The spaceship company takes things slowly after a fatal 2014 accident.

It has been a long road back from a fatal 2014 accident for Virgin Galactic, the splashy spaceship company founded by Sir Richard Branson to bring the masses into space. After its VSS Enterprise crashed into the Mojave Desert during a test flight, killing vehicle co-pilot Michael Alsbury, the company has had to redesign some key safety systems and rebuild its spacecraft. It revealed the VSS Unity in February.

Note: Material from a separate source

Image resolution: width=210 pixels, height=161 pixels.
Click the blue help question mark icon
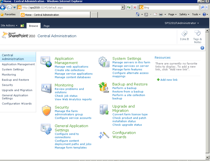[202, 48]
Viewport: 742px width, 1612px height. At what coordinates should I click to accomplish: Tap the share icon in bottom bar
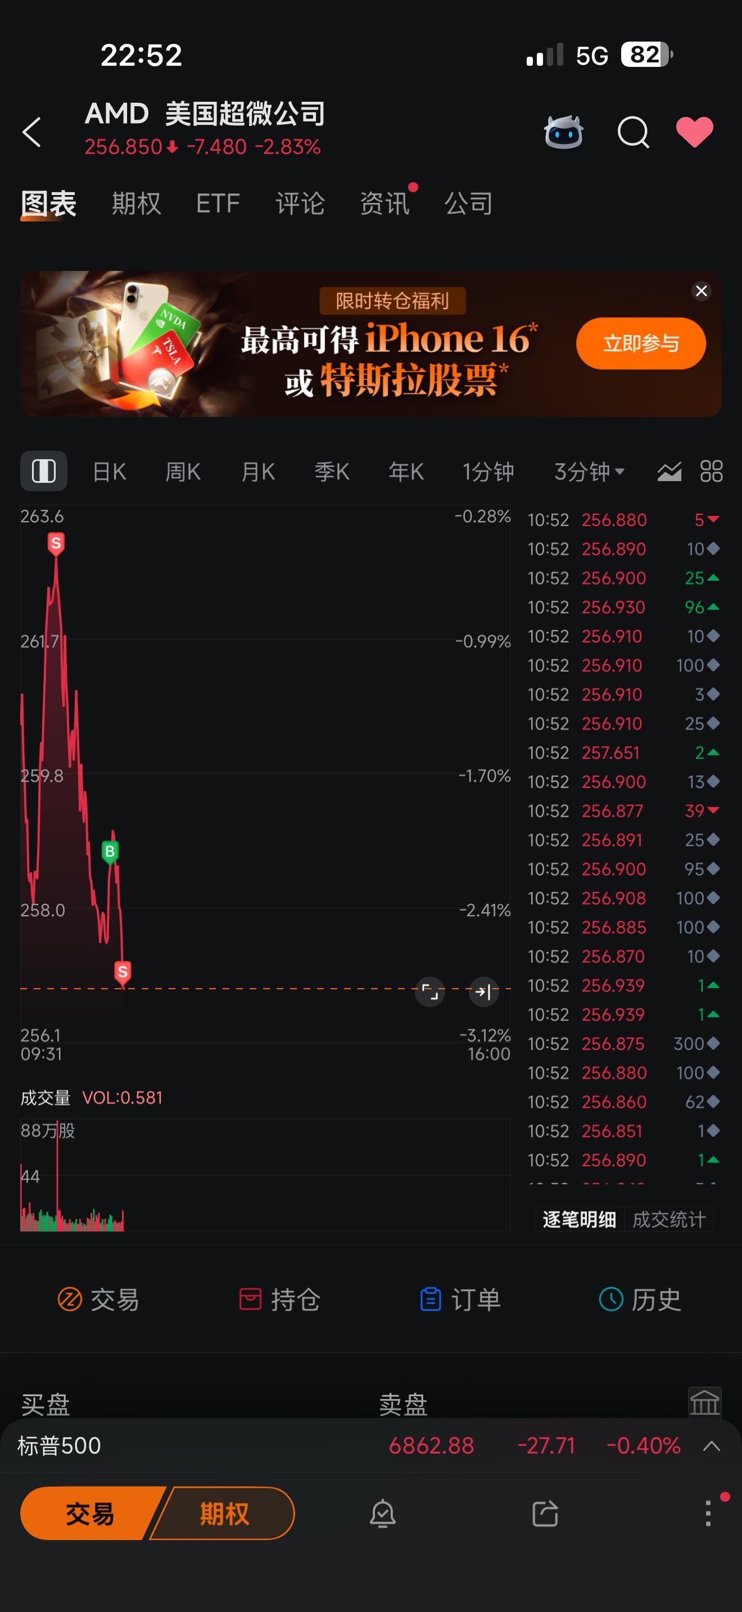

Since then Virgin Galactic has completed a series of ground tests and mating to the "mothership" aircraft, Eve. Following captive carry tests in September, the company performed its first glide test on Saturday, when VSS Unity was released at an altitude of about 15km. The spacecraft reached a velocity of mach 0.6 during its 10-minute descent back to the ground in California. It then made a safe landing at test facilities in Mojave.

According to the company, a preliminary review of the data as well as feedback from the two pilots, Mark Stucky and Dave Mackay, indicates that Saturday's flight went well. However Virgin Galactic engineers will perform a full review of the data and vehicle's performance before clearing the way for additional tests, and eventually powered flights, likely sometime in 2017.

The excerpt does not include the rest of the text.